48. Spencer thinks he is part ninja…he runs jumps, flips, flops, kicks, bounces…then repeats it again and again and again and again and again…

47. This momma still hasn’t cleared that level on Candy Crush…

46. Spencer was curious about how much yarn is in a skein. He tested this with momma’s crochet supplies. In case you are wondering, a skein roughly has 364 yards of yarn. It wraps around your furniture nicely several times over…

45. Spencer shares all of his food with our chocolate lab, Hershey. No, it’s not when he is done eating his share. It’s while he is eating. One bite for Spencer, one bite for Hershey, one bite for Spencer, one bite for Hershey…

44. Whenever momma makes cookies and piles it high on a plate, Spencer likes to take a bite of a cookie and put it back on the plate…he does this with several cookies…

43. Spencer thinks he can scale the TV stand like it’s Mt. Everest or something…

42. Remember when they pulled out 3 popcorn kernels from his nose? Well, a few months later we were sharing a bowl of popcorn. Certainly the kiddo learned his lesson and wouldn’t stick another kernel up his nose again, right? So Spencer starts sniffling again, unfreakingbelievable! I rushed him to the ER however this time there wasn’t anything shoved up his nostril. Now this momma looked all crazy and paranoid. The ER staff was looking at me sideways…I just know they were judging me…

41. Spencer loves cell phones; he knows how to download games and will wipe out all of your memory loading game after game after game on to your cell phone…

40. Remember when I told Spencer to not play with the ball in the house at Christmas time? He still plays with the ball in the house…not only does he spill his milk or juice at least 10 times a week, he spills momma’s drinks 10 times a week…at least 10 times a week…

39. Don’t yell at Spencer in public…he can drop huge crocodile tears in a blink of an eye with such a horrible whimper that all passersby are certain he is being mistreated by us mean, awful parents…

38. Spencer has to be touching you when he is sleeping, directly touching you…sometimes it’s his foot shoved up your neck but he is at least still touching you…

37. Spencer pulled his pants down to his knees at one of his bubby’s baseball games. Thankfully he left his underwear up but he was happily walking around showing off his striped underoos while he laughed hysterically…

36. Spencer never listens to his momma except when she uses curse words…he always hears that and always repeats it at the wrong time when out in public surrounded by tons of people…damn it!

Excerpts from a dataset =
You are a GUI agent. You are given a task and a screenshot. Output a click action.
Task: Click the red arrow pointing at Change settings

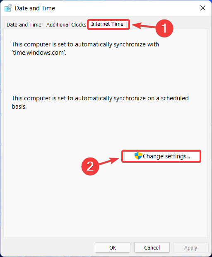click(109, 161)
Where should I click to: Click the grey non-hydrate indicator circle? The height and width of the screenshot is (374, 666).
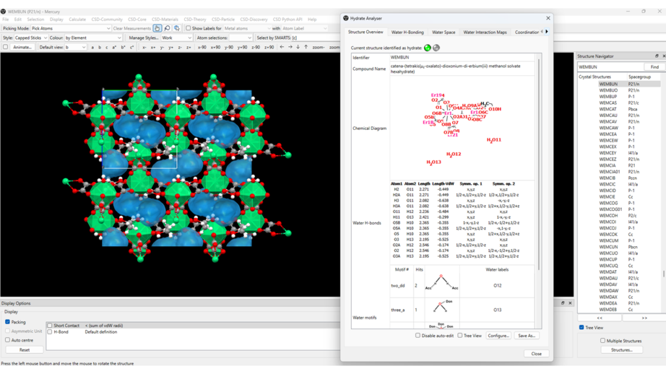coord(436,48)
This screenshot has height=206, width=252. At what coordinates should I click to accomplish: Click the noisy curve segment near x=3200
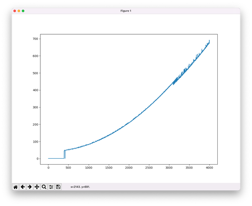(x=175, y=81)
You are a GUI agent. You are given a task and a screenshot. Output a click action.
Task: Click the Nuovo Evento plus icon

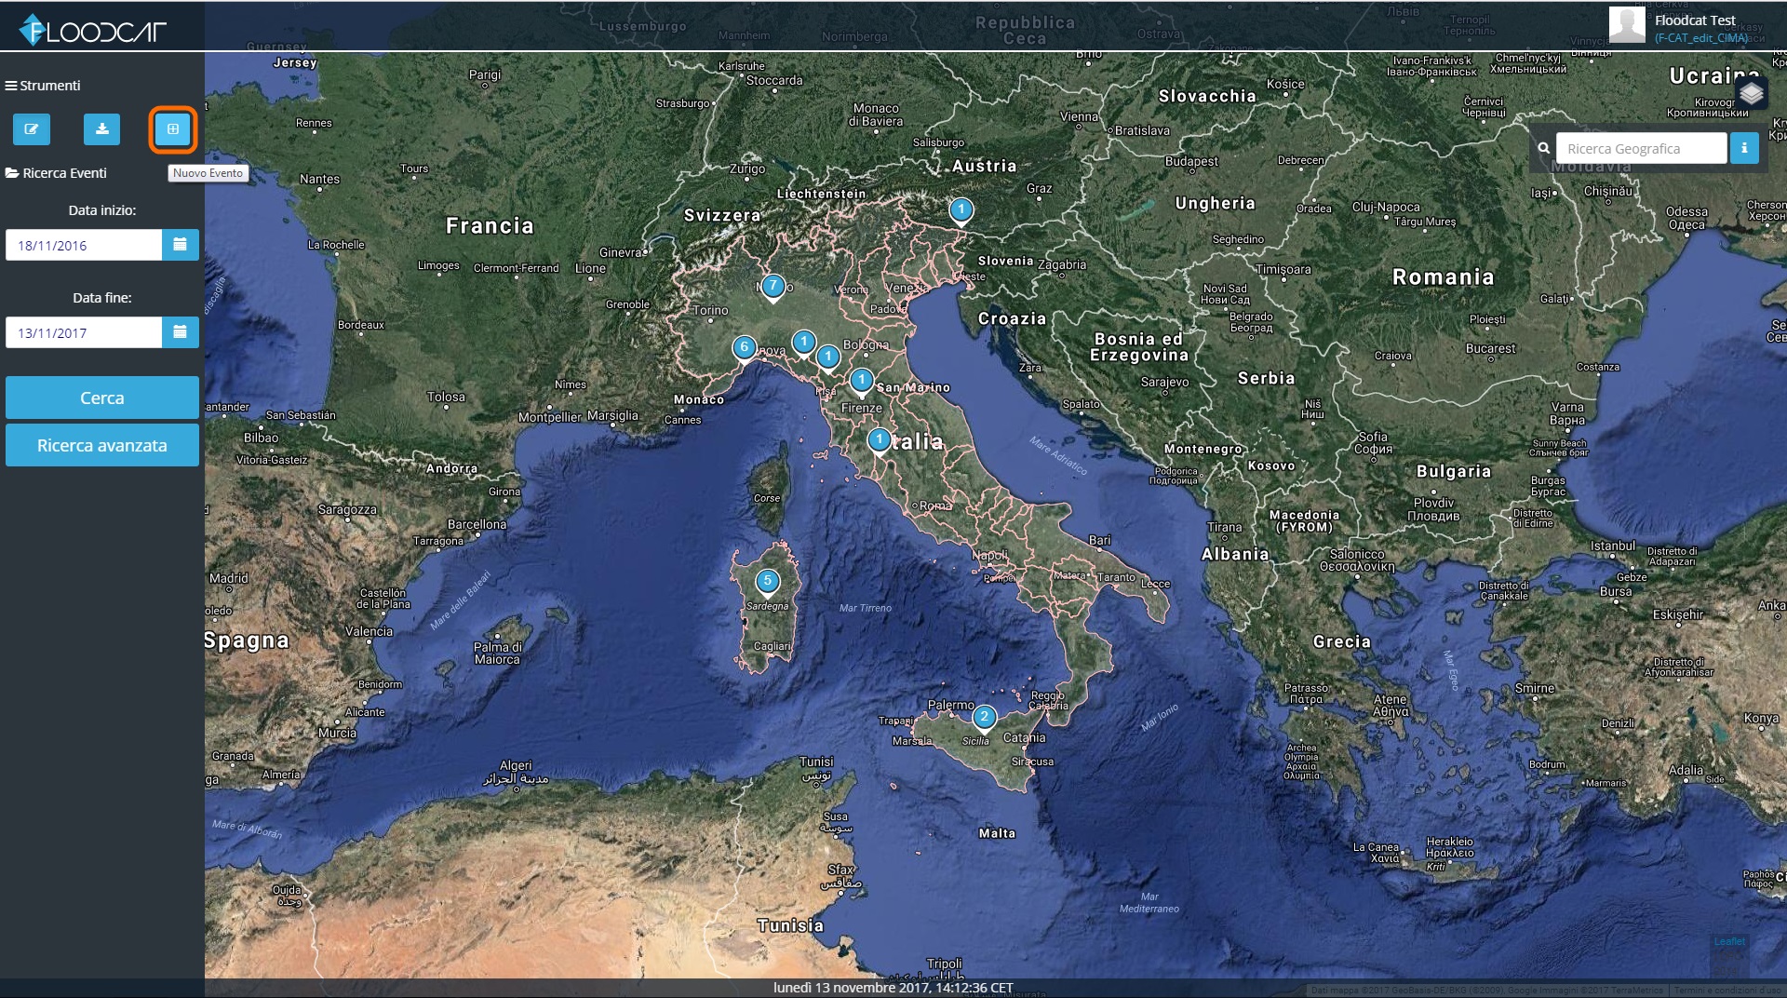pyautogui.click(x=173, y=129)
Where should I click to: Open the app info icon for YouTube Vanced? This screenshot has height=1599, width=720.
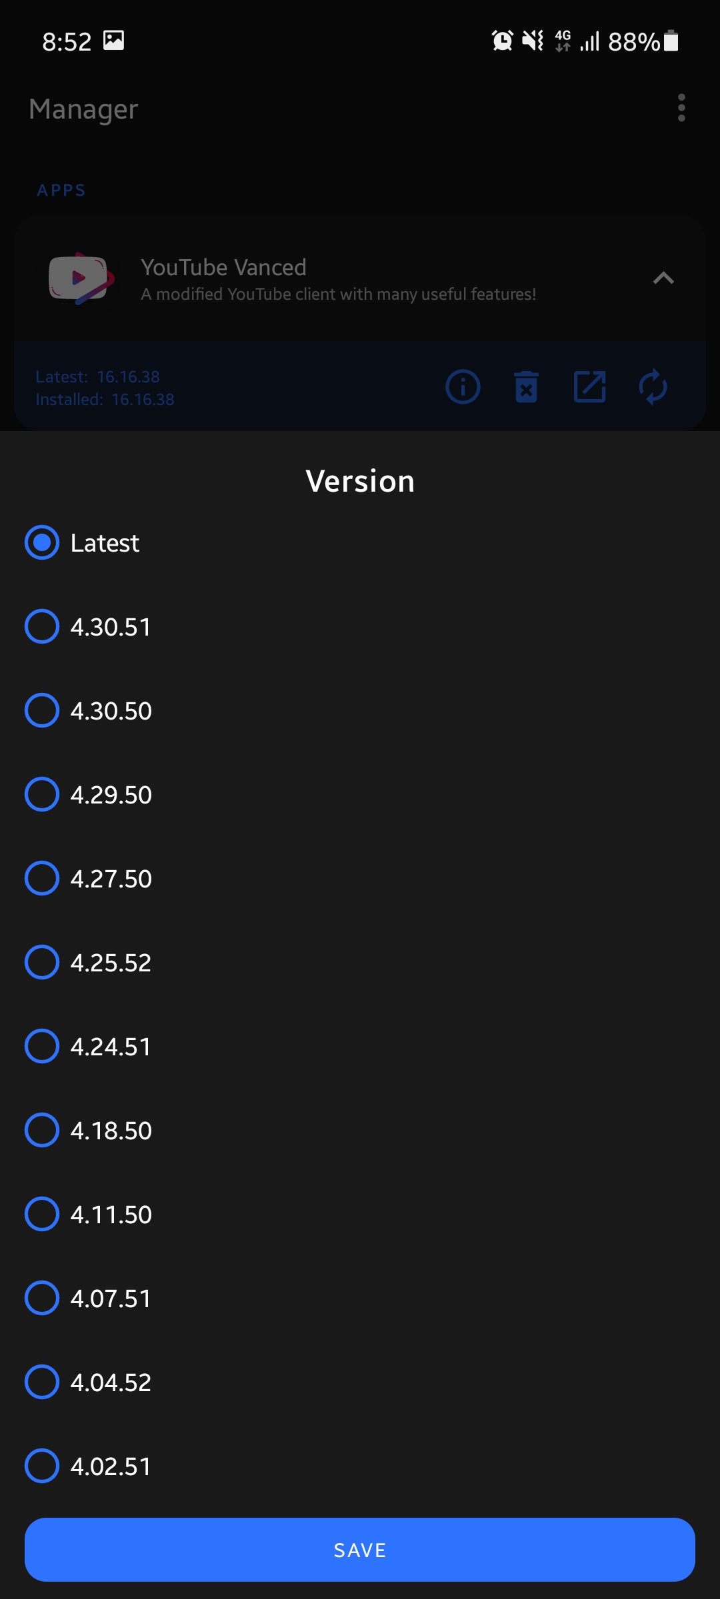463,386
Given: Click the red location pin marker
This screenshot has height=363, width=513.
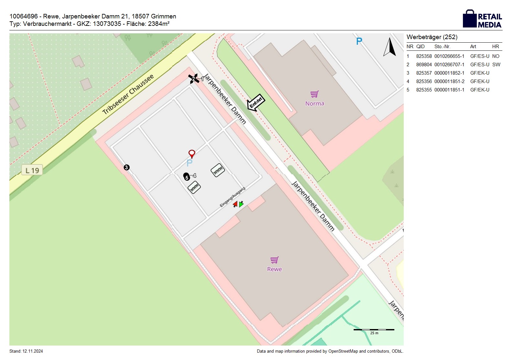Looking at the screenshot, I should point(192,154).
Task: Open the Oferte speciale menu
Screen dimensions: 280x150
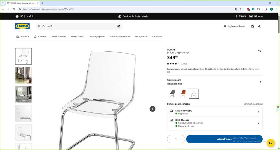Action: coord(58,37)
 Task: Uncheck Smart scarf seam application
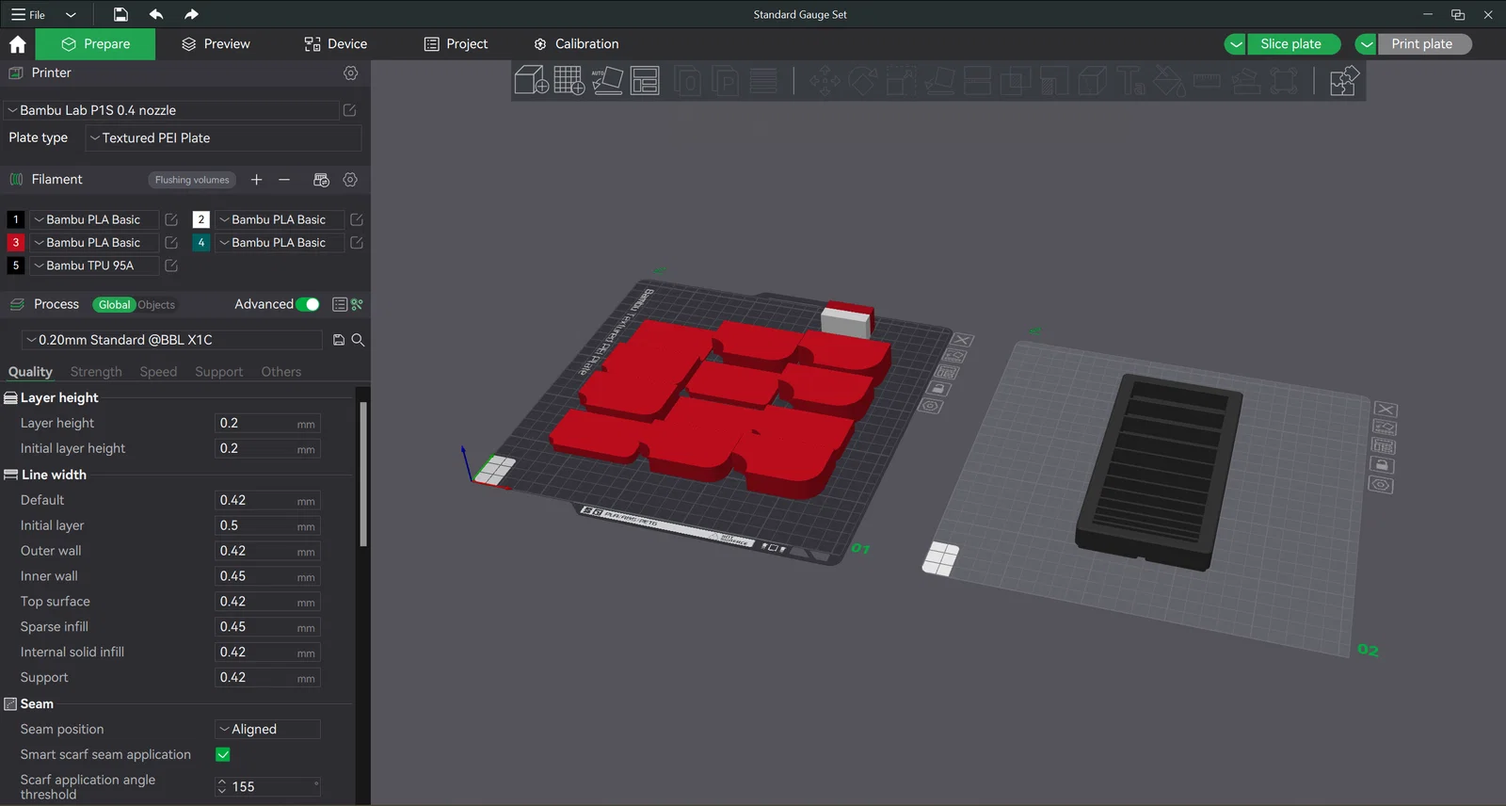[223, 754]
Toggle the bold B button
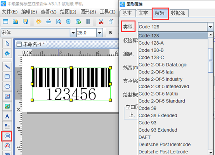 click(x=111, y=33)
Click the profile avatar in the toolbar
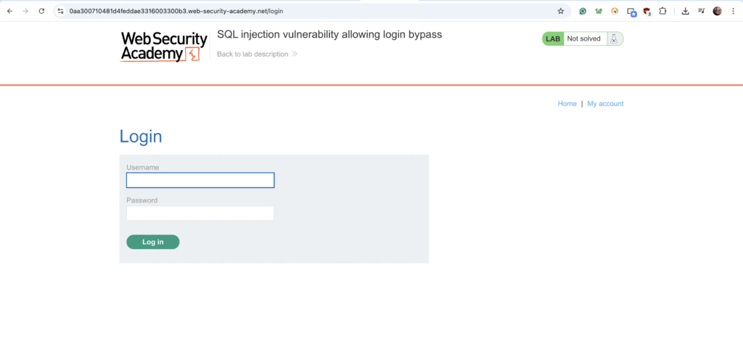 pyautogui.click(x=718, y=11)
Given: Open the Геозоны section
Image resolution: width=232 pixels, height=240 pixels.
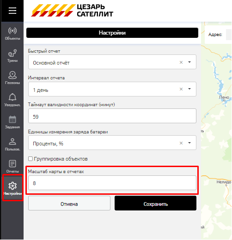Looking at the screenshot, I should (12, 78).
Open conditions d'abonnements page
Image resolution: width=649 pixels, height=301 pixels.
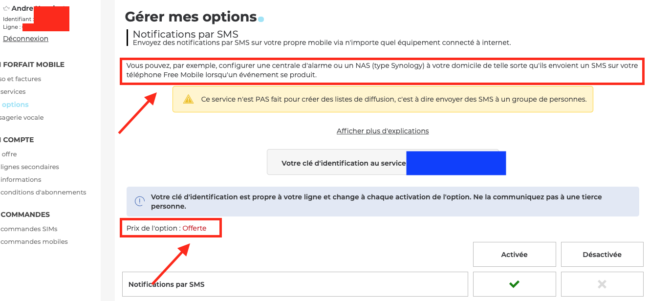[x=43, y=192]
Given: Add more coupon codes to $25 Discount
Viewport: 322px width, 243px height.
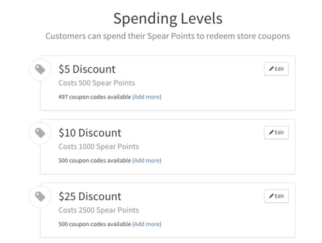Looking at the screenshot, I should 147,224.
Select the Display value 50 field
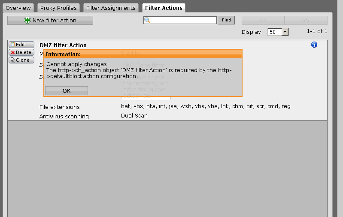Image resolution: width=343 pixels, height=217 pixels. (x=275, y=32)
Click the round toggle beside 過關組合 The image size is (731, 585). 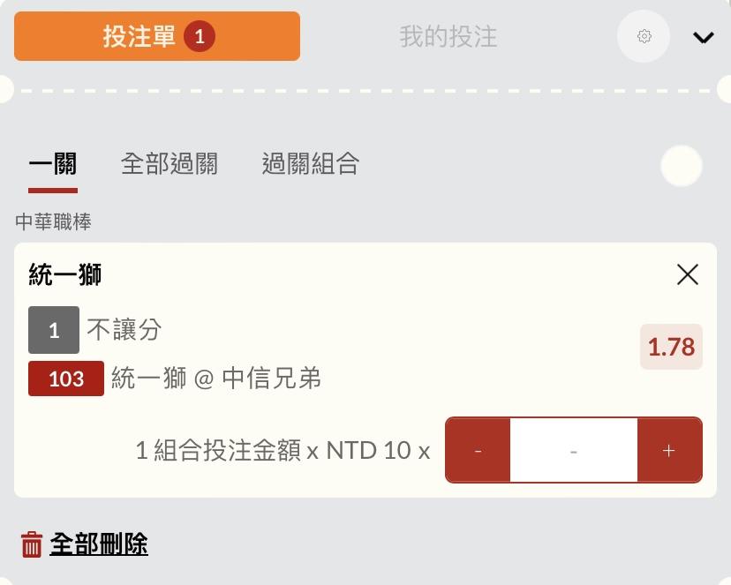[x=681, y=166]
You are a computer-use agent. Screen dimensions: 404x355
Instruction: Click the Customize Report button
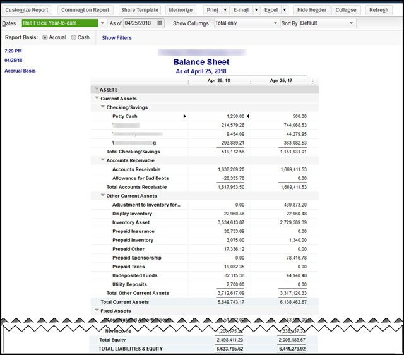(x=28, y=10)
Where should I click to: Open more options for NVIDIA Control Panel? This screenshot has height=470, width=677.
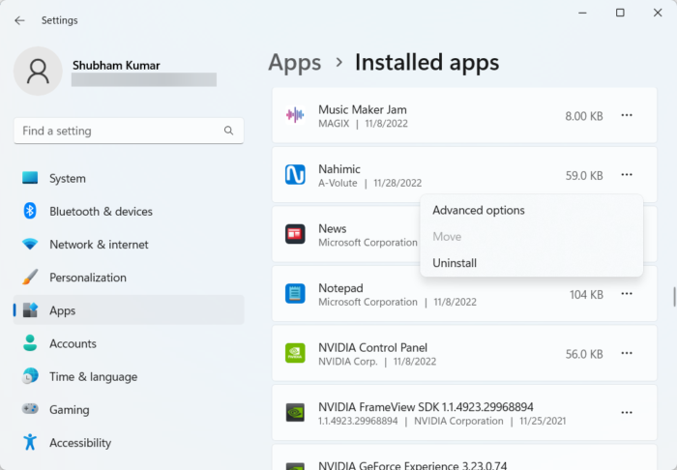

Explore the material =
**a.** Retype the portion of the list about Spencer that opens with the words containing "36. Spencer never" and closes with "of people…damn it!".
**b.** For each statement, answer yes or no according to the list about Spencer, and quote the words that decide it. (i) A skein holds roughly 364 yards of yarn. (ii) Spencer shares his food with Hershey only after he is done eating. (iii) On the later trip to the ER, something was found up Spencer's nose.
The listing is separate material and is not part of the list about Spencer.

Results of the tasks =
**a.**
36. Spencer never listens to his momma except when she uses curse words…he always hears that and always repeats it at the wrong time when out in public surrounded by tons of people…damn it!

**b.**
(i) Yes: "a skein roughly has 364 yards of yarn"
(ii) No: "No, it’s not when he is done eating his share. It’s while he is eating."
(iii) No: "this time there wasn’t anything shoved up his nostril"